Houston Commercial Real Estate Faces Tough Times

December 6, 2008

This holiday season is full of cheer. In addition to jobless reports indicating a decrease of 46,000 jobs, there are reports of a spike in sublets of commercial realty spaces.

These are all signs that Houston’s economic conditions are continuing to worsen. Though experts predict that the lower interest rates and dropping prices could lead to a rebound in 2010.

If this is true, then potentially this could provide a bad time to be a construction company, as demand may drop. People have stated that this could lead to drops of of 10% to 20% in construction.

Additionally, investors in commercial real estate will be feeling the sting. The spike in sublets indicates that people are trying to get out of leases. This could be because they are cost cutting or even worse going out of business.

Investors in retail spaces will be dealing with tighter margins during this period. To handle these issues, investors will have to have supplemental cash reserves to help insure that they can survive.

Unfortunately, some of the issues that arise during these times puts owners in a awkward position. You would want to cut back expenses, but those expenses could be important to retain and draw good tenants.
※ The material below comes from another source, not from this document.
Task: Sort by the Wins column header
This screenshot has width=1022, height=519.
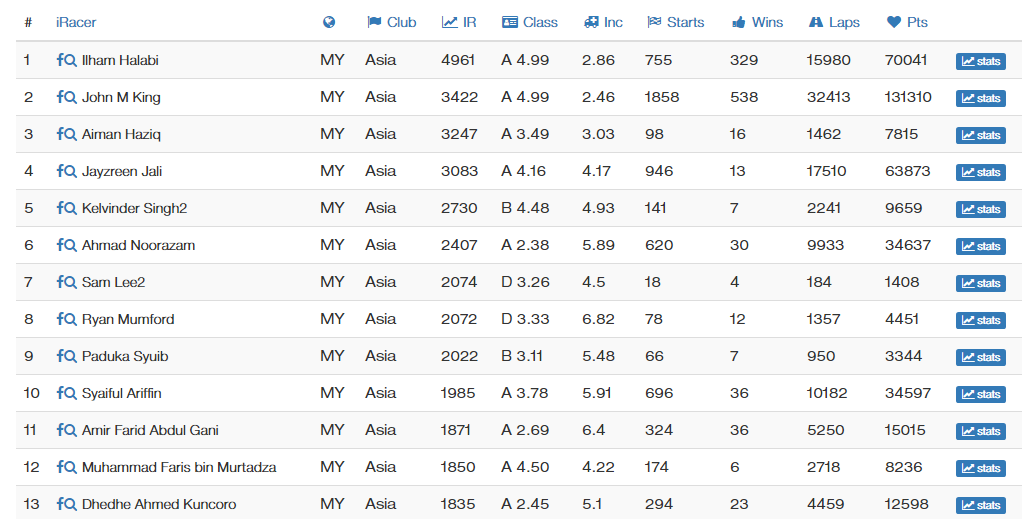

Commercial real estate is determined by location and ability to draw traffic. This means that upkeep, maintenance, and landscaping have to be in good order. The visual curb appearance of a property could influence customers which ultimately drive the valuation of a property.

Tough times have tough decisions.


Another builder bites the dust

December 3, 2008

Today in the Houston area, another builder, Kimball Homes, has today stated its winding down operations. It will finish the full slate of projects and will sell of the inventory.   The company states that it has enough liquidity from the money in tow and from sales to pay off contractors (Chronicle Article).

This is another sign that even the Houston economy which was immune did not present a positive outlook.  The company was only able to obtain the financing as a part of post bankruptcy. This was to help it fulfill its old obligations.  They are settling with creditors so they may pay contractors, but it maybe settled amounts. They will pay post bankruptcy contractors to insure that they do finish the jobs, but older accounts they may or may not be settling with them.

However, this is just another sign that things are looking rough.  What strikes me as odd is that in this tough lending environment that they were able to lock down 35 million dollar financing.  There must be some generous terms and subjugation of other liens to have secured that kind of financing.

Another thing to think about is that this could be another sign that the inventory levels in Houston are just not going to come down anytime soon. This plus the amount of foreclosures that have not placed in the market could mean that this is not a situation that will be conducive to builders or sellers.  This is a buyer’s market.

How many other builders are going to be able to survive a prolonged slow down or high levels of inventory?